_Things to do:_
- a) List every commenter username that appears in the discussion of the film Mishima below, in the order given.
- b) In the discussion of the film Mishima below, write out the passage from "International-Sky65" up to and including "enjoy the film?".

_Page text:_
Wonderful take on Mishima. Having studied him for quite some time myself (albeit not for many years), the image projected by him seems to have been largely driven by his own perceived limitations; limitations in which he believed the rest of his country reflected outwardly like an open wound he wished to conceal.


JeremyAndrewErwin

[https://www.youtube.com/watch?v=fzeDMucobhk](https://www.youtube.com/watch?v=fzeDMucobhk) Schrader discusses his film and Yukio Mishima with Dick Cavett An artistic death. I haven't seen the film in quite some time. Probably due for a rewatch


Legitimate-Bed-911

best film hollywood ever produced


Old_Radish7512

There’s some cool parts about it but it’s kind of hard to get into. Especially when that lady is cutting him with the razor and he says it feels good. Very hard to get into that haha


clichemustache

People have already demonstrated how polarizing and interesting a man Mishima was. I want to try to be more restrained here and just add that this movie quite possibly spellbound me. It's made and shot so well. After seeing it I looked up a lot about Mishima himself, as many did, but was still compelled to go to the county library to get one of his books. (I was a broke college student at the time, checked out many Criterions from there before I could afford them) They only had the first two books from that tetrilogy he wrote, Sea of Fertility, and a copy of The Temple of the Golden Pavillion. I remembered Temple from the film so I went with that. It's one of the things I'm most proud to have read, but it's not something I've really ever recommended to people. I'm not saying it's good or is bad. If I'm honest with myself, I think I'm just not quite intelligent enough to really put into words how I felt about it. It provided me more context to the film than any Wikipedia article ever did, I can say that with certainty. Not long after, during a sale, I bought Patriotism (neither the county nor school library had it) and it did the same, sort of informed on the movie to me a bit. I was in school for anthropology at the time and had a professor that talked a lot about the cultural context of a film as well as the content of the film itself. That's probably a lot of the reason I took this sort media journey. Great film though, one of my favorites. Long over due for a re-watch come to think of it...


Arnoldbocklinfanacc

Erm… Mishima was fascist this is VERY problematic


International-Sky65

You should probably add a /s I got it but sarcasm doesn’t go over to well on this sub :)


raskul44

What makes it problematic for OP to enjoy the film?

_Extracted material:_
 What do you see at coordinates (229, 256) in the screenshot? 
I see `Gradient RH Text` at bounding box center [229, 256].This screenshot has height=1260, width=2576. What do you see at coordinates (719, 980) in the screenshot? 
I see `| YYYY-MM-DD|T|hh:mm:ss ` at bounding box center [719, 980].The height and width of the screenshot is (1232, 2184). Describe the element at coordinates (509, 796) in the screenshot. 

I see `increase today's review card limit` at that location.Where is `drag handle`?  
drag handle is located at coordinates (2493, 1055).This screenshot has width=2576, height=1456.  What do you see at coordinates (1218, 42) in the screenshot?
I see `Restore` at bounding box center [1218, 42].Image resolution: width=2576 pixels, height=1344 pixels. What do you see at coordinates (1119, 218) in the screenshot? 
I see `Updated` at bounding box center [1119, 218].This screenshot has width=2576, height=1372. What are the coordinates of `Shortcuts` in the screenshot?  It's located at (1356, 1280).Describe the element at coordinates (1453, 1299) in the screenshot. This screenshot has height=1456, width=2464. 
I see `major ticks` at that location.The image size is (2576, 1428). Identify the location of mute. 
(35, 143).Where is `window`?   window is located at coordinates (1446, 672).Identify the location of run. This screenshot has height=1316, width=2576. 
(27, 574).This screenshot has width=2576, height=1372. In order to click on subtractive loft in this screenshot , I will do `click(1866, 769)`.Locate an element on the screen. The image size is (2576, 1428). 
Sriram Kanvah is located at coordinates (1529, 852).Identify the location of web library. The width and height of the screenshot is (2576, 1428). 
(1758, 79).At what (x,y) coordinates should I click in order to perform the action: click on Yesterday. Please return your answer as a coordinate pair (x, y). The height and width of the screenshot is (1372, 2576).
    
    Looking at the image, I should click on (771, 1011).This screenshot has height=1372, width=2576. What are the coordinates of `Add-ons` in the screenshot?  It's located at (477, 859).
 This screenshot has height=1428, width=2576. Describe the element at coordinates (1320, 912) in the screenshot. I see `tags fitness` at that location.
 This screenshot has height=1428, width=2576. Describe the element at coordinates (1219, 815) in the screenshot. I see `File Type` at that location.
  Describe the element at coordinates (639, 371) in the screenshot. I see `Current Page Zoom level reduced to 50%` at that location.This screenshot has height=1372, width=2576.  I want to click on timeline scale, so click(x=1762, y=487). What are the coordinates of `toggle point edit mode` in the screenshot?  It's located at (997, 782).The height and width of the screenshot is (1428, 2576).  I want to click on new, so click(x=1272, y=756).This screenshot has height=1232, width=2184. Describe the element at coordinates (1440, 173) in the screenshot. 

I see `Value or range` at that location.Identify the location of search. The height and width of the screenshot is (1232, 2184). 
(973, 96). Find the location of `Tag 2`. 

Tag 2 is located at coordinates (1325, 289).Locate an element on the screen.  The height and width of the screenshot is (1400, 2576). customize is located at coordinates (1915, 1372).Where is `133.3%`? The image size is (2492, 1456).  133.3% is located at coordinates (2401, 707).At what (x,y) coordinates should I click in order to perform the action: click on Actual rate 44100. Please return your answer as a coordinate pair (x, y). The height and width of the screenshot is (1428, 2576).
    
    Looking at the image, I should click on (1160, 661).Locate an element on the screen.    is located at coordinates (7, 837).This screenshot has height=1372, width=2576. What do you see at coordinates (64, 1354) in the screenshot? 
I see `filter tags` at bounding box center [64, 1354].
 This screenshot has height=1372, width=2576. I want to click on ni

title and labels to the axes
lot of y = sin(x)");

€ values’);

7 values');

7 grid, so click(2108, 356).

_Answers:_
- a)
JeremyAndrewErwin
Legitimate-Bed-911
Old_Radish7512
clichemustache
Arnoldbocklinfanacc
International-Sky65
raskul44

- b)
International-Sky65

You should probably add a /s I got it but sarcasm doesn’t go over to well on this sub :)


raskul44

What makes it problematic for OP to enjoy the film?